CONCORD, N.C. — Daryn Pittman’s racing career kicked off at five years old. However, it wasn’t until he was about 13 that he turned his passion into a life’s goal.
He wanted to be a professional race car driver. And for more than 20 years, the now 42-year-old Owasso, Okla., native has made that a reality.
Saturday night, he’ll put a period to one chapter in his storied career. Pittman will hang up his helmet as a full-time World of Outlaws NOS Energy Drink Sprint Car Series driver after the season-ending Last Call at The Dirt Track at Charlotte.
In his 23-year history with the Outlaws – 17 of them as a full-time driver – Pittman amassed a plethora of accomplishments:
He earned the 2013 World of Outlaws championship and took 86 career World of Outlaws wins across more than 1,450 feature starts. Pittman was the 2008 Kings Royal winner at Eldora Speedway, a three-time DIRTcar Nationals Big Gator champion and notched two Gold Cup victories at California’s Silver Dollar Speedway.
Pittman was even the 2001 World of Outlaws Gumout Series champion.
But are all of those feats satisfying enough to the 13-year-old Pittman who dreamed of being a World of Outlaws driver?
“I hope so,” Pittman said with a chuckle. “There are a lot of things that I’d obviously love to redo. But all in all, it has been a hell of a ride and I’ve accomplished more than I could ever have hoped to have dreamed of in my wildest dreams for sure.”
Among Pittman’s glories, the championships and wins aren’t what mean the most to him. It’s the lasting impression he’s left on fans and those in the industry. Moments he looked at as insignificant took on new life when they became admired plots to someone’s story.
Knowing something he did helped create a happy moment in someone’s life was an unexpected trophy each time.
That doesn’t change the way Pittman views his career. It makes him prouder of it.
“Just to hear that I was a small part of their life that they vividly remember as a good moment makes me proud,” Pittman said. “Proud of all of the wins. Proud of all of the years we’ve been able to do it and all of the car owners I’ve been able to drive for. But I think, more than anything, I’m just proud of all of the relationships that I’ve had and been able to have with teams that maybe we didn’t finish on the best note, but from a personal standpoint, I think we’ve stayed in good graces with all of my old car owners and crew guys. It’s hard to do this for as long as we’ve done it.
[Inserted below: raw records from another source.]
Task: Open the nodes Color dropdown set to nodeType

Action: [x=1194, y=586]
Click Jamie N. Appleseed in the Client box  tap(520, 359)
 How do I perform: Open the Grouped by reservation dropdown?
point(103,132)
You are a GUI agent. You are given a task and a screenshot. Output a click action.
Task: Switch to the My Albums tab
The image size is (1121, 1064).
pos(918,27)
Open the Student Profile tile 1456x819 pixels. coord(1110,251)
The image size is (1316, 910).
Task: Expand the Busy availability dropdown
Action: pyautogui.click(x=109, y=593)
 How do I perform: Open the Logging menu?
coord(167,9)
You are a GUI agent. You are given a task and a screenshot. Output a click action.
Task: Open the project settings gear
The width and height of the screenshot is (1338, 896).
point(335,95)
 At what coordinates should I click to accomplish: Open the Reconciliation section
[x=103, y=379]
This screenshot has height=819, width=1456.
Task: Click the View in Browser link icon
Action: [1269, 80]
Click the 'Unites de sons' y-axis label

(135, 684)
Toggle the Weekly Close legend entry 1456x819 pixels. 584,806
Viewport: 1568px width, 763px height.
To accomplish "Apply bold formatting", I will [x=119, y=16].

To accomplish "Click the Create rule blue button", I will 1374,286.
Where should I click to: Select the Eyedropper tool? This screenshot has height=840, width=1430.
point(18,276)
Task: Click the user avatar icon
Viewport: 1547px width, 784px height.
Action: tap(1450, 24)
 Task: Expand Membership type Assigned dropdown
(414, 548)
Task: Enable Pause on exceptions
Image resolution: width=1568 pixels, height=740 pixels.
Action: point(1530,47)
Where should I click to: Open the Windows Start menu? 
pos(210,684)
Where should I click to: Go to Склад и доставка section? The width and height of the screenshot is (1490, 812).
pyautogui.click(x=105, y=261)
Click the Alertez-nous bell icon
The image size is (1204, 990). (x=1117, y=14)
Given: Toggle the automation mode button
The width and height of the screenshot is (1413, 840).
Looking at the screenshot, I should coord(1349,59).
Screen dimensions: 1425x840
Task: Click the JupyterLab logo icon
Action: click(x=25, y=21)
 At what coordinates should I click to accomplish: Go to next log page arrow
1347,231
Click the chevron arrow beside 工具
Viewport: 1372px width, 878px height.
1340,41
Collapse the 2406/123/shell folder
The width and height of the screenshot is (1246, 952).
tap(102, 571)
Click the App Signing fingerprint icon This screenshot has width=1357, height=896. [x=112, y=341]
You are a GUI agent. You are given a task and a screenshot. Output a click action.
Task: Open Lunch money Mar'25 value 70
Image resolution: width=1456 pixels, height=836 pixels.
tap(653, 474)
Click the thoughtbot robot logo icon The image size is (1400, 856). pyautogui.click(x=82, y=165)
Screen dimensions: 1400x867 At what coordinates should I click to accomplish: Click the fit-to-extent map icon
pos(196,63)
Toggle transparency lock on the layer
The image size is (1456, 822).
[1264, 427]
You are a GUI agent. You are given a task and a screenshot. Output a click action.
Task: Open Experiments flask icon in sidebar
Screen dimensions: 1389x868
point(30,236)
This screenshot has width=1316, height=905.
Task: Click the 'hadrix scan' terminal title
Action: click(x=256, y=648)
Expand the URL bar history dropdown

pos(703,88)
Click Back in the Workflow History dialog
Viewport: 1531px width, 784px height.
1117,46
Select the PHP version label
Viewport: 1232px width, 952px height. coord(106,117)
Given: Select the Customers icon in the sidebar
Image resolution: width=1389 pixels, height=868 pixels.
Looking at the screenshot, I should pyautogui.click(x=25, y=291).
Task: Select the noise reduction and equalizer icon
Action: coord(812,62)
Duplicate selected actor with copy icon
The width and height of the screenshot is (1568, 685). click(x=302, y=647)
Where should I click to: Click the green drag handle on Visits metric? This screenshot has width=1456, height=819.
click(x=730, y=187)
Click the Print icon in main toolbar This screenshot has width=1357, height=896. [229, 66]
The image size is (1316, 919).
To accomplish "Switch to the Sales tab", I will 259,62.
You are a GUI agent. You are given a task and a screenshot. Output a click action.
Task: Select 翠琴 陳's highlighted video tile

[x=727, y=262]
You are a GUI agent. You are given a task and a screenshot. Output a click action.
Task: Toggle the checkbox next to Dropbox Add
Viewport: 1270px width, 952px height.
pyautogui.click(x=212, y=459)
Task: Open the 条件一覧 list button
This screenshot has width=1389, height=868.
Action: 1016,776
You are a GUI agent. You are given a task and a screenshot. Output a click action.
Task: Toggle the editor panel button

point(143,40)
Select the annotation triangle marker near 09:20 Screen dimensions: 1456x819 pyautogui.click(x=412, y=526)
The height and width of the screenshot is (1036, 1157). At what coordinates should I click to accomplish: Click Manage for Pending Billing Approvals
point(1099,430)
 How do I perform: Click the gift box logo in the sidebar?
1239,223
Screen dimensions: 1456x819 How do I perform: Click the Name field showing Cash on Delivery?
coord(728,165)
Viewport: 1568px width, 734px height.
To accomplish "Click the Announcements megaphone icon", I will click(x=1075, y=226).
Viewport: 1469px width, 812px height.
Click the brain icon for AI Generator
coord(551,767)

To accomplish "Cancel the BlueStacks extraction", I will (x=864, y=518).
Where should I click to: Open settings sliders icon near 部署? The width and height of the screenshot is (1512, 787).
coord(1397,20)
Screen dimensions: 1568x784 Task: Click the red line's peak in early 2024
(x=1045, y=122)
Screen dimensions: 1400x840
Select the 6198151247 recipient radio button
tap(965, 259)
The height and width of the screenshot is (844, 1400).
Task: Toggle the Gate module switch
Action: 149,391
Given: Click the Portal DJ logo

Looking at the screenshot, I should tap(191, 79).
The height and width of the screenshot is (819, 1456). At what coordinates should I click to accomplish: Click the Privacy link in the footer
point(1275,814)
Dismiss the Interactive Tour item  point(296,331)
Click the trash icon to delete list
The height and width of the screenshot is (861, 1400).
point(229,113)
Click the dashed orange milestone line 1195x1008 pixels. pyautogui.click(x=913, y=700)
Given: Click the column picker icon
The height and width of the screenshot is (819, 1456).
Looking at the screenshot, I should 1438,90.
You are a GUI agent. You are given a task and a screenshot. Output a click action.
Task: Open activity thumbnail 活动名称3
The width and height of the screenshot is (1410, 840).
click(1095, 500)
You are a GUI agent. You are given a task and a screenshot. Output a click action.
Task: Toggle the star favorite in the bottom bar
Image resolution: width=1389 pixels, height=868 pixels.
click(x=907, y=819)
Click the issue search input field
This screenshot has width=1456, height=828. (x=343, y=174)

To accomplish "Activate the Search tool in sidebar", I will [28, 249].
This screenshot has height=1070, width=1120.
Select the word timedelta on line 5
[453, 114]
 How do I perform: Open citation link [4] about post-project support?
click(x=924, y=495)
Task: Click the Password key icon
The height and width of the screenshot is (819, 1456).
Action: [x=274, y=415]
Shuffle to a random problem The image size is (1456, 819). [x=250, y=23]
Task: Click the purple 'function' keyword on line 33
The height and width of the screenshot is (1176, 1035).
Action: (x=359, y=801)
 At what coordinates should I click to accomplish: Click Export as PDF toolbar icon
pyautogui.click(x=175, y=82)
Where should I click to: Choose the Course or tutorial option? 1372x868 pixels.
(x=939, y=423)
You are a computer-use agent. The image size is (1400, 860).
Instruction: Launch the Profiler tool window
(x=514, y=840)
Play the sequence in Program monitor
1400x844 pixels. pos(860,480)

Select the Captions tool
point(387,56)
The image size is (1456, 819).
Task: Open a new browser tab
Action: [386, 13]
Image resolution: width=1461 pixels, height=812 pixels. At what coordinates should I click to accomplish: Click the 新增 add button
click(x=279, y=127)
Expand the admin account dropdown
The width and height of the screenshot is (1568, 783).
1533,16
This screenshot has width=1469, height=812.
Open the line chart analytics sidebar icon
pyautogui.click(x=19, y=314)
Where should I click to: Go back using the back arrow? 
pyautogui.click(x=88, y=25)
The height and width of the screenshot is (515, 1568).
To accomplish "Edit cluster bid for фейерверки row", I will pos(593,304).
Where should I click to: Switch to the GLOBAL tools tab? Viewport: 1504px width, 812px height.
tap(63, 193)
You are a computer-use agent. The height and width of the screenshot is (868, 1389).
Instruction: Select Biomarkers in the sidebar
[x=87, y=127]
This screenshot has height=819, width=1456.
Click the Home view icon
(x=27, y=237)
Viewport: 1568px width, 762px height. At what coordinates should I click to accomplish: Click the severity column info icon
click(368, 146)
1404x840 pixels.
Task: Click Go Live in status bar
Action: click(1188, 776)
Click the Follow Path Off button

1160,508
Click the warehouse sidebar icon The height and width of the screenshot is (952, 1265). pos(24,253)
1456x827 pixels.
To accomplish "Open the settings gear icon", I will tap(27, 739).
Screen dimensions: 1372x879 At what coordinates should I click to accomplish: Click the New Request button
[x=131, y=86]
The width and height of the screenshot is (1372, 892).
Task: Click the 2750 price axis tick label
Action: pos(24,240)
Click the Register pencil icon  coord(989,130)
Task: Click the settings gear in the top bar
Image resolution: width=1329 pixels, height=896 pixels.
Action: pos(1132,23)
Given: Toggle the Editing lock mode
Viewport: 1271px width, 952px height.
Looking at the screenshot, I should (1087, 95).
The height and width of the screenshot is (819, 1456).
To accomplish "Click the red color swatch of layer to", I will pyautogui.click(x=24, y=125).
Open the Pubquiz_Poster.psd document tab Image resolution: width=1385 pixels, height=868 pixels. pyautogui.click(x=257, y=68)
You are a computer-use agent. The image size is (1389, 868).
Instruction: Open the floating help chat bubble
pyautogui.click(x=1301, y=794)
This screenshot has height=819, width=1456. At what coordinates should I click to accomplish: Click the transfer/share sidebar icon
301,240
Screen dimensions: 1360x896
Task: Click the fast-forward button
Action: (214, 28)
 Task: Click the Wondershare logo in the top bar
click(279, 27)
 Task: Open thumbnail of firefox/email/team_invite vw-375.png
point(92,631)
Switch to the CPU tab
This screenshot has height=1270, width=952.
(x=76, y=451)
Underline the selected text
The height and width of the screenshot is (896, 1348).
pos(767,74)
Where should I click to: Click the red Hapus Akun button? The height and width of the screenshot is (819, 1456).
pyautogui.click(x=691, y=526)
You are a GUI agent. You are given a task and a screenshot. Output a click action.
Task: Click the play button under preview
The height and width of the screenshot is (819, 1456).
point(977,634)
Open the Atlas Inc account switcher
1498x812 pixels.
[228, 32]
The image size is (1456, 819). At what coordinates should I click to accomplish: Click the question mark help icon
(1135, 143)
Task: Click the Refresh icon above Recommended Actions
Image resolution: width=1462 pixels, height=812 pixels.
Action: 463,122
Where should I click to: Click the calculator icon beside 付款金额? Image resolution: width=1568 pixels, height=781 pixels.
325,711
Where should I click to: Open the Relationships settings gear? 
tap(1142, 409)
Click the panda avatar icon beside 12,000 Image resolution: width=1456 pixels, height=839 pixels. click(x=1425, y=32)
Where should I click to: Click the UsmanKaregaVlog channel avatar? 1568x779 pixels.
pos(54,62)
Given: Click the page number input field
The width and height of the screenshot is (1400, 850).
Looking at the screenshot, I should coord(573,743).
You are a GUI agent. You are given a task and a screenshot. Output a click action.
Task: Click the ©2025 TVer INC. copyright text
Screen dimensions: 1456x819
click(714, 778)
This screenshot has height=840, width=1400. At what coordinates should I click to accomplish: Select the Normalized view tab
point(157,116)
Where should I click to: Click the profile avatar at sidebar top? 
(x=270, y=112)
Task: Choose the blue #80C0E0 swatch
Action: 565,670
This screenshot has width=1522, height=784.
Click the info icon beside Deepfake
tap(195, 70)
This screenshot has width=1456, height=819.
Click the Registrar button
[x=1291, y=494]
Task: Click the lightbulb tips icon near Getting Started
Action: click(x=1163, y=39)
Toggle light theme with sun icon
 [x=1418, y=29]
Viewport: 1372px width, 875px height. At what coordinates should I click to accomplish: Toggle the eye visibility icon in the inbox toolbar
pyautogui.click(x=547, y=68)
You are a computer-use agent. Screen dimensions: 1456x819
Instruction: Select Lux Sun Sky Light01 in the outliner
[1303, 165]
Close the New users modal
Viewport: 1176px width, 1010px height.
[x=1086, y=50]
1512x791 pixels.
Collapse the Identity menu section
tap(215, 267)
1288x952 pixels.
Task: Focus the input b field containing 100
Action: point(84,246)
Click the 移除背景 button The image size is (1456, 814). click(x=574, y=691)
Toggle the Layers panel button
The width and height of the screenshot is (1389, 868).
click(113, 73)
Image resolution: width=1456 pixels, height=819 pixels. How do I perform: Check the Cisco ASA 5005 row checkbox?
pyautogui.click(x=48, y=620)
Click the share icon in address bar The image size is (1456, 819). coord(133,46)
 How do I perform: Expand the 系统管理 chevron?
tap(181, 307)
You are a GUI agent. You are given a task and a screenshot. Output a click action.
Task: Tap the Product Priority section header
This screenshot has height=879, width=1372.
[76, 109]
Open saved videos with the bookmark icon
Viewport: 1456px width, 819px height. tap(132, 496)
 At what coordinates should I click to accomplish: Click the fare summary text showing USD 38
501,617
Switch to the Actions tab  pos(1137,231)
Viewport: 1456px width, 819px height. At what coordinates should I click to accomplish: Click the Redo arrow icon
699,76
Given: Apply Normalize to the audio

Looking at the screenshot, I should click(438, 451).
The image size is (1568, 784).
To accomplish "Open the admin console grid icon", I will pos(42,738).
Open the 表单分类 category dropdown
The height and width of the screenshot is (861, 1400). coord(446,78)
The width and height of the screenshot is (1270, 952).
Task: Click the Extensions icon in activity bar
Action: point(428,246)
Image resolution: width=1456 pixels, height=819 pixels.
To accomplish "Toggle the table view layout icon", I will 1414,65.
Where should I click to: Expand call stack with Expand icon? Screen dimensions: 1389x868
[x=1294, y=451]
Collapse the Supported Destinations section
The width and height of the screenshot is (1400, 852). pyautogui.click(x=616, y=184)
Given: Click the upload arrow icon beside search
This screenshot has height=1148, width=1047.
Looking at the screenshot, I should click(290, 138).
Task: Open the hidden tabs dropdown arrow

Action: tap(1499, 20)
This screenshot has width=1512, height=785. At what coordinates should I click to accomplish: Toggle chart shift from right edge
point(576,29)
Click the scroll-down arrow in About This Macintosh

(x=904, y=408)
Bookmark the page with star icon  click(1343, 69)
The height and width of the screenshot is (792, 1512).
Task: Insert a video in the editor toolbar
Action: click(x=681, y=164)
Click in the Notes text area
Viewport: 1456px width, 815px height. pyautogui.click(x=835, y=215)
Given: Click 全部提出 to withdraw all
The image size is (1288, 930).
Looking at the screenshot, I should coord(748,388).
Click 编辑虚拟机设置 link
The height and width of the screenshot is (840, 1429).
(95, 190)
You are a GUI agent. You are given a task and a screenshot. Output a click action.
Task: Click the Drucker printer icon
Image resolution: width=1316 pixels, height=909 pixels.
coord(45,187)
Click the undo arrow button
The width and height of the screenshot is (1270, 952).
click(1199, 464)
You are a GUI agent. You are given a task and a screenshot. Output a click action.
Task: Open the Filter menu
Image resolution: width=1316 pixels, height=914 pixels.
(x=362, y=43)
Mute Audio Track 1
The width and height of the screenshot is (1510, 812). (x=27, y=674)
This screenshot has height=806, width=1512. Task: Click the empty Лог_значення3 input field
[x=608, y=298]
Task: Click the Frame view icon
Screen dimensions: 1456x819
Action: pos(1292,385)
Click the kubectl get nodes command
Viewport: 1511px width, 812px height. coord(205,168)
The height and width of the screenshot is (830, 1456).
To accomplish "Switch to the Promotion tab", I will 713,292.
“There are very few that have the long career that me and (10-time series champion) Donny (Schatz) and a couple others have had. I’m just proud of the way we did it.”
In his final weekend as a full-time World of Outlaws driver, Pittman said he hasn’t let that thought get to him. Like any other season, he’s focused on ending it on a high note.
This year has put him on a roller coaster, with the first two-thirds of the year plagued by the COVID-19 pandemic and inconsistencies with the Roth Motorsports team.
In September, shortly after announcing he was stepping away from full-time racing, he also announced he would part ways with Roth – who he had driven for since 2019.
He picked up an emotional hometown win at Lawton (Okla.) Speedway before splitting with the team and rejoining Heffner Racing Enterprises for the remainder of the season.
At Heffner, he was paired with crew member Heath Moyle and reunited with crew chief Kale Kahne – who he worked with at Kasey Kahne Racing when he won the championship. His stint with the team has resulted in one top-five and two top-10 finishes in 11 races, so far.
They’ve shown speed in each event, making the DIRTVision Fast Pass Dash in about half of them, but part failures and bad luck have hindered their final results.
Despite the poor finishes, Pittman said he’s still having fun. Being paired with Heffner, Moyle and Kahne to finish out his career in Charlotte – a track he has two wins at – is a big contributor to that.
“I couldn’t have asked to finish out the year with a better team and better people, truthfully,” Pittman said. “For as trying and as hard we’ve had to work to keep a competitive car on the racetrack, as much stuff as we’ve gone through, to do it with these guys and the attitudes that they’ve been able to keep and maintain has been refreshing.
“This has brought me back to what it takes to be a part of successful teams with successful crew guys.”
Once he take the checkered flag for the final time as a full-time World of Outlaws driver, during the fittingly-named Last Call event, and climbs out of the Shipley Energy No. 72 car, a new chapter in his life will begin.
What that is? Pittman is still working on it.
Maybe it will have some racing. Maybe it will have a lot of racing. Maybe it will involve no racing at all.
But what Pittman knows is that he will look to find his 13-year-old self again, who found something he loves and turned it into a life’s goal.
“I’ve been able to turn a hobby into a job and it’s the only job I’ve ever had,” Pittman said. “I think for anybody, that’s all you can ever ask for; to find something you love and find a way to make a living doing it and I’ve been blessed to be able to do that for a long time. No doubt moving forward, whatever, we do, it will also be the same way.
“It’ll have to be something I enjoy, and I look forward to figuring out what that is.”